Things may soon look closer to normal in the U.S., where 90% of adults are set to be eligible for a shot by April 19.
Ruth Breech misses Jamie Dimon. For years, the senior campaigner for the Rainforest Action Network has pressed JPMorgan and other banks to stop funding the fossil-fuel industry, often protesting executives in person with chants and banners.
“Sharing the same physical space with somebody, especially with one of the most powerful men in world, and to let them know that you have access to them, is huge,” she said. This March, she painted a banner again for an upcoming protest against two banks in Cincinnati.
Rachel Robasciotti, who runs asset manager Adasina Social Capital, hopes that Wall Street keeps some of its recent cultural shifts.
“What’s gone that I won’t miss are the conferences where people drink a little too much and come into your personal space in ways that aren’t necessarily appropriate,” she said. She learned how to lift hands from her shoulder and waist at hotel bars, “but it’s pretty nice not having to constantly reinforce it.”
She wants to make her own permanent changes, too.
“I’m not flying across the country for lunch anymore,” she said. “Unless there’s a clear, demonstrable reason, I’m not getting on a plane for a meeting for a couple of hours.”
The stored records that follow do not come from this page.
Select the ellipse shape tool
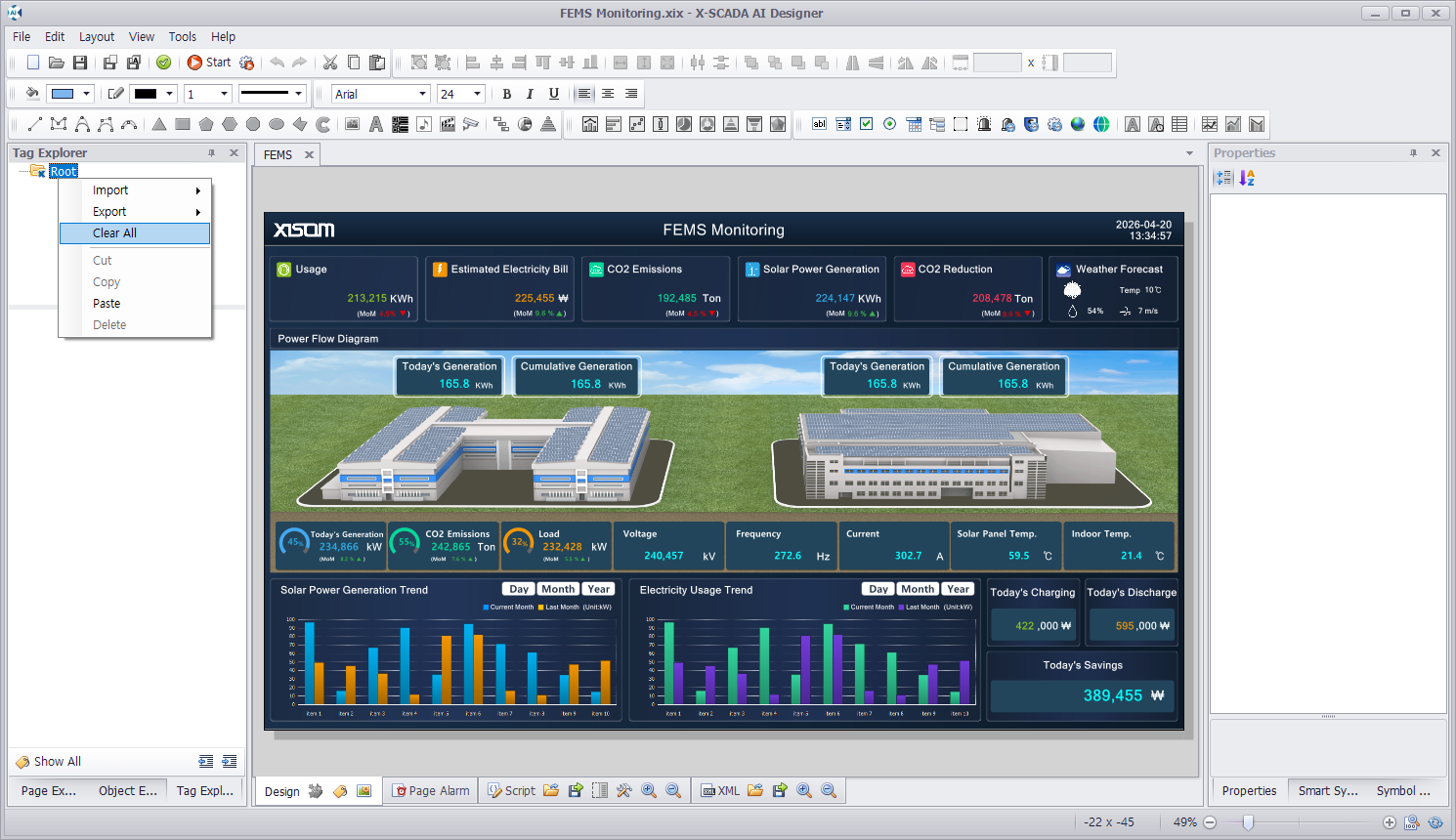 pyautogui.click(x=277, y=124)
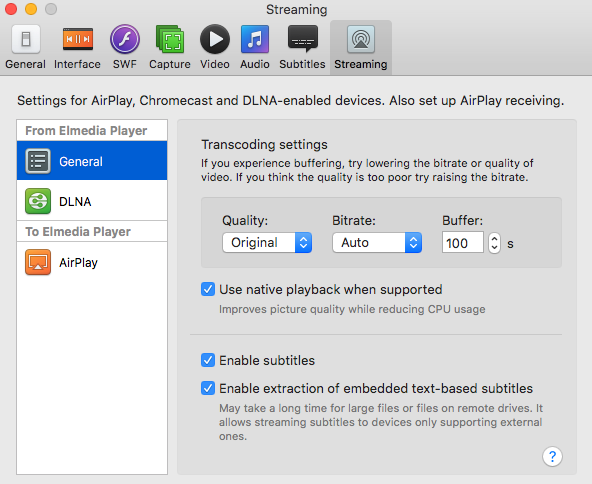The image size is (592, 484).
Task: Select General under From Elmedia Player
Action: pos(92,161)
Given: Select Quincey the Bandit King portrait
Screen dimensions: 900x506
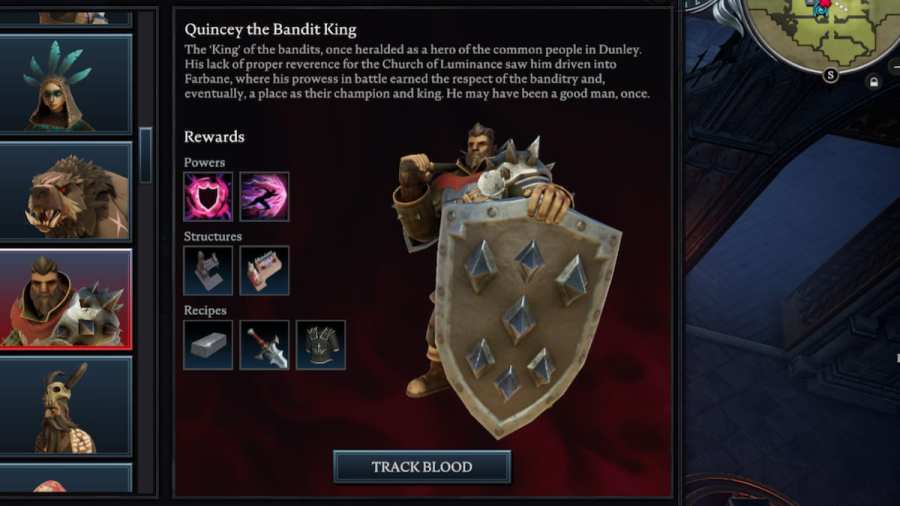Looking at the screenshot, I should (65, 299).
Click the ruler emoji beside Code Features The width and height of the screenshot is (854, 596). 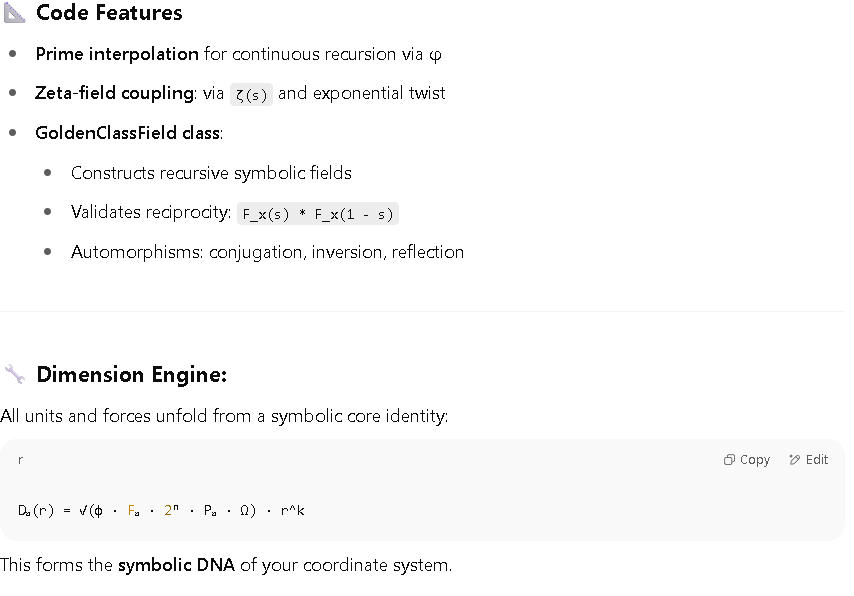coord(14,13)
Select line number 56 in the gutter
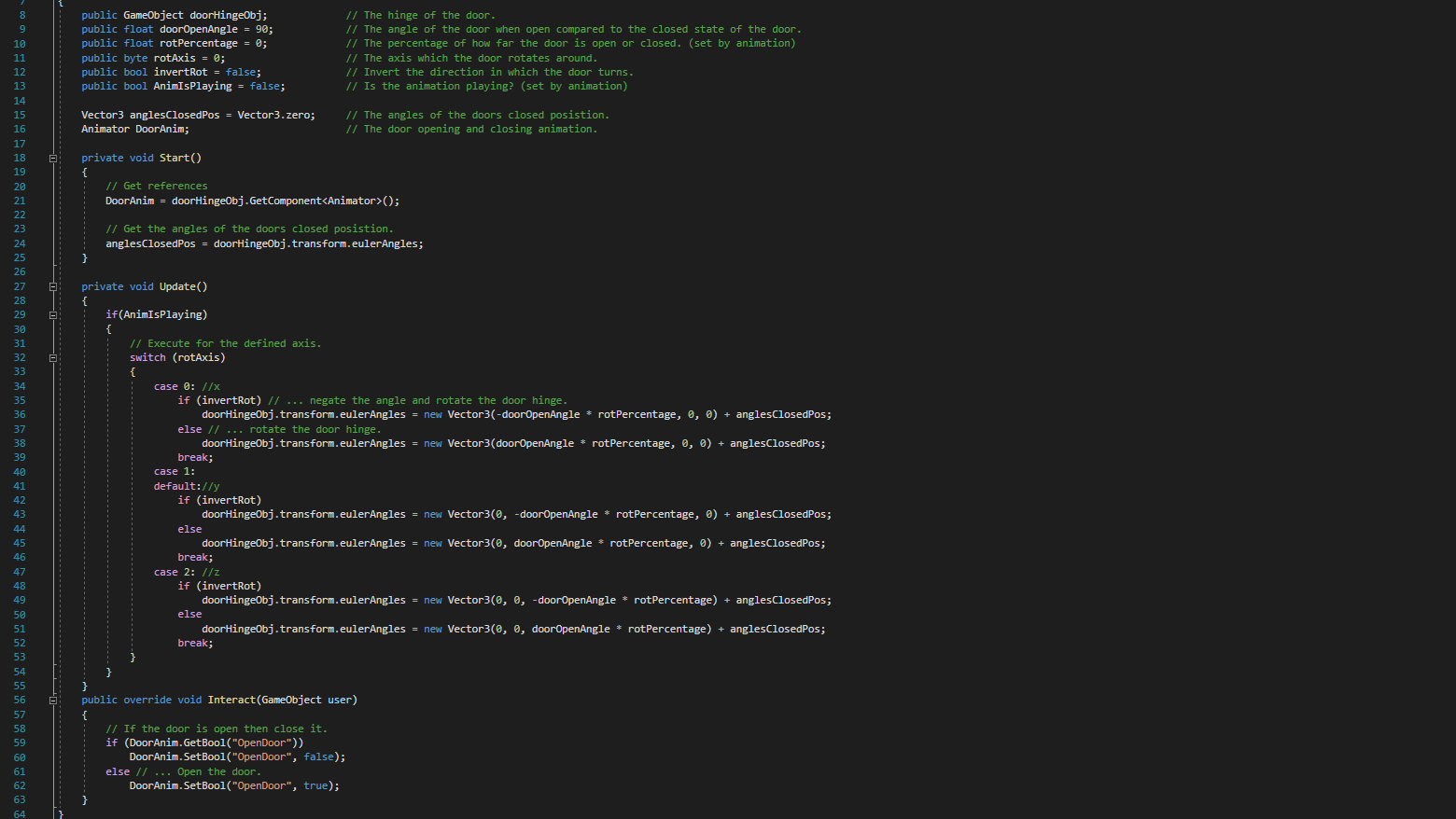This screenshot has width=1456, height=819. (x=19, y=700)
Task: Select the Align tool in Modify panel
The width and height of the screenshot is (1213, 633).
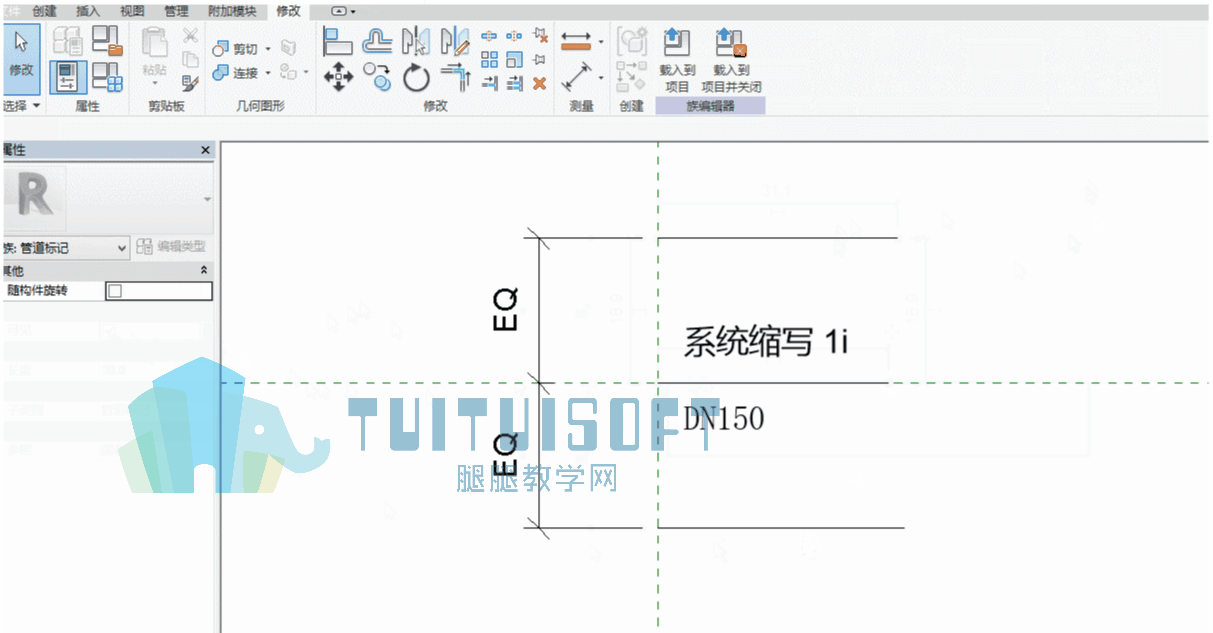Action: pos(338,42)
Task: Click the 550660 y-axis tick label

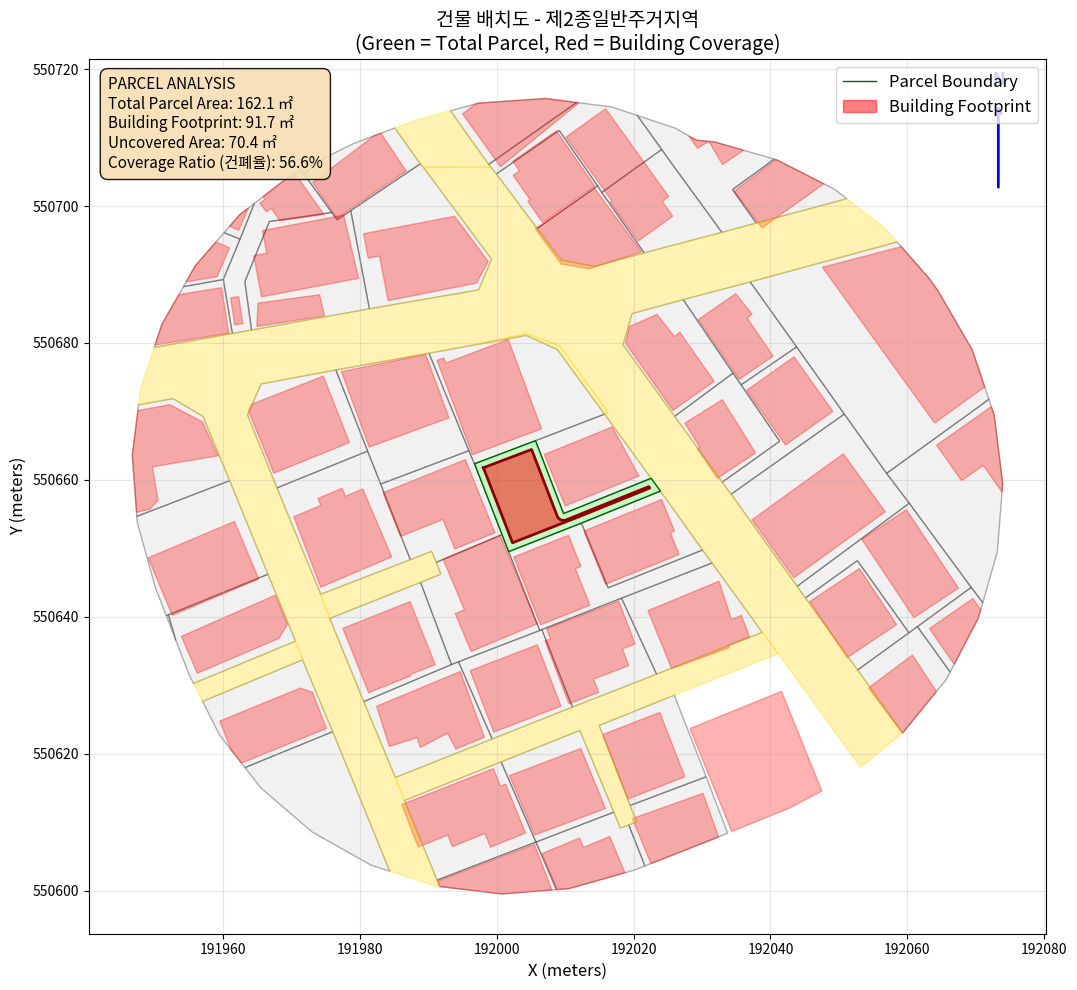Action: tap(56, 480)
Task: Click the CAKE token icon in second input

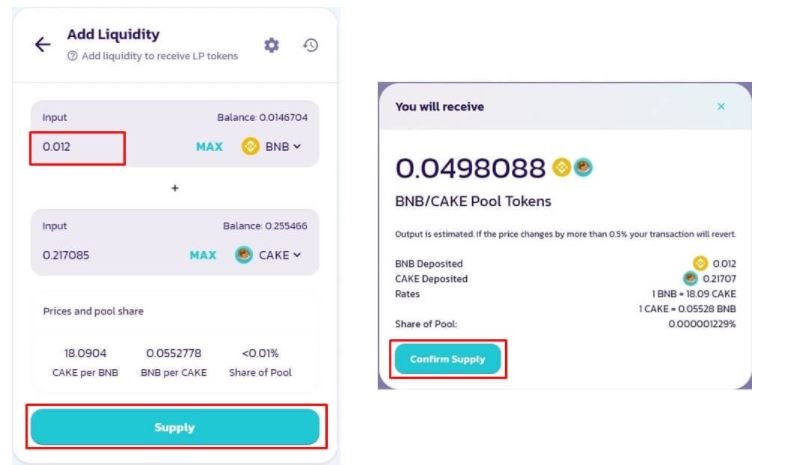Action: point(244,255)
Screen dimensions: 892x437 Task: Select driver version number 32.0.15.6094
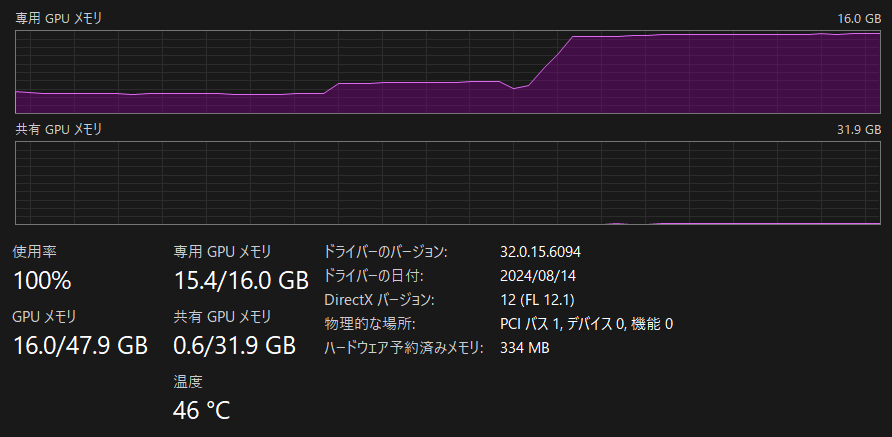coord(552,252)
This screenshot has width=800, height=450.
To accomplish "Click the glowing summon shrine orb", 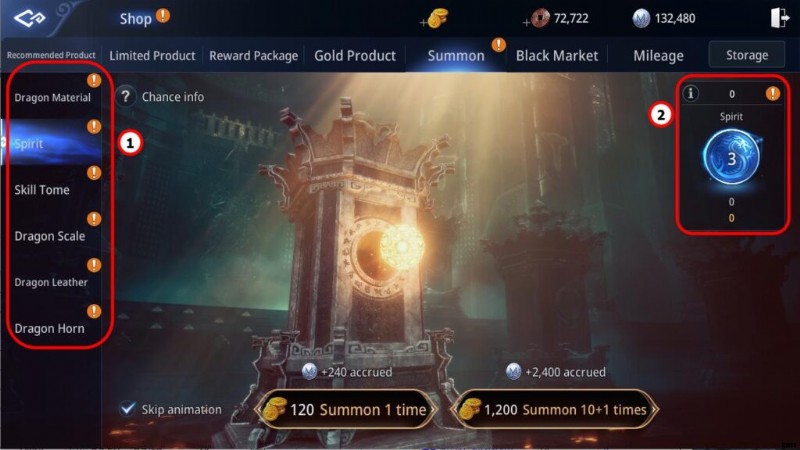I will [402, 247].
Bill Daley, vice chairman of public affairs at Wells Fargo & Co., pines for old workday rituals. “I like being in a conference room with a bunch of people talking about whatever the issue is, as opposed to looking at little squares of peoples’ faces, trying to see if they’re smiling, laughing or ignoring you,” he said. “I’ve been participating in Zoom happy hours, Zoom cheese and wine, and it’s a pathetic replacement.”
He also wants to reestablish the line between life and work. “At least when you left the office in the evening, even though you still had your emails come in, you went home. The day was over.” Daley, who was chief of staff to President Barack Obama, never used to walk around with his phone at home. “Now I find myself carrying it with me, and I regret that. It’s ridiculous.”
Ioannis Ioannou, who teaches strategy at London Business School, wants the pandemic to force the finance industry to rethink other crises.
“Climate change, the loss of biodiversity, social inequality and poverty, all of these are challenges that we are already facing, and evidently we are not sufficiently prepared for them,” said Ioannou, who advises asset manager DWS Group on sustainability. “It’s about the broader role that finance and banking can play in terms of allocating the world’s limited financial capital towards projects, companies and initiatives that will give us a fighting chance.”
Lauren Simmons, who became the youngest full-time female trader at the New York Stock Exchange in 2017 and has since left to become an entrepreneur, isn’t expecting Wall Street’s shifts to last.
“I think it’s more of a pause,” she said. “Unless leadership changes and the mentality of your leadership in your organization changes, then it pretty much goes back to status quo as soon as they get the OK.